QUOTED PASSAGE ->
┄┄┄┄┄┄

Anisotropic rotation in nucleic acid fragments: significance for determination of structures from NMR data

Proton-proton relaxation rate constants depend on the angle between the internuclear vector and the principal axis of rotation in symmetric top molecules. It is possible to determine to rotational correlation times of the equivalent ellipsoid for DNA fragments from a knowledge of the axial ratio and the cross-relaxation rate constant for the cytosine H6-H5 vectors. The cross-relaxation rate constants for the cytosine H6-H5 vectors have been measured in the 14-base-pair sequence dGCTGTTGACAATTA.dTAATTGTCAACAGC at four temperatures. The results, along with literature data for DNA fragments ranging from 6 to 20 base pairs can be accounted for by a simple hydrodynamic equation based on the formalism of Woessner (1962). The measured cross-relaxation rate constant is independent of position in the sequence and is consistent with the absence of large amplitude internal motions on the Larmor time scale. All the data can be described by a simple hydrodynamic model, which accounts for the rotational anisotropy of the DNA fragments and allows the correlation time for end-over-end tumbling to be determined if the approximate rise per base pair is known. This is the correlation time that dominates the spectral density functions for internucleotide vectors and is significantly different from that calculated for a sphere of the same hydrodynamic volume for fragments containing more than about 14 base pairs. This method therefore allows NOE intensities used for structure calculation of nucleic acids to be treated more rigorously.

┄┄┄┄┄┄

DATASET CONTENT ->
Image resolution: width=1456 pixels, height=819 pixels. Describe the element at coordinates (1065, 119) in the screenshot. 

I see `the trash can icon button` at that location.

┄┄┄┄┄┄

YOUR OBJECTIVE -> List every base-pair count that the abstract mentions, and state what each one refers to.

SOLUTION TO THIS PROBLEM ->
- 14 base pairs: the length of the sequence dGCTGTTGACAATTA.dTAATTGTCAACAGC, in which the cytosine H6-H5 cross-relaxation rate constants were measured at four temperatures.
- 6 base pairs: the lower end of the range of DNA fragments covered by the literature data.
- 20 base pairs: the upper end of that same range.
- About 14 base pairs: the size above which the end-over-end tumbling correlation time differs significantly from the one calculated for a sphere of the same hydrodynamic volume.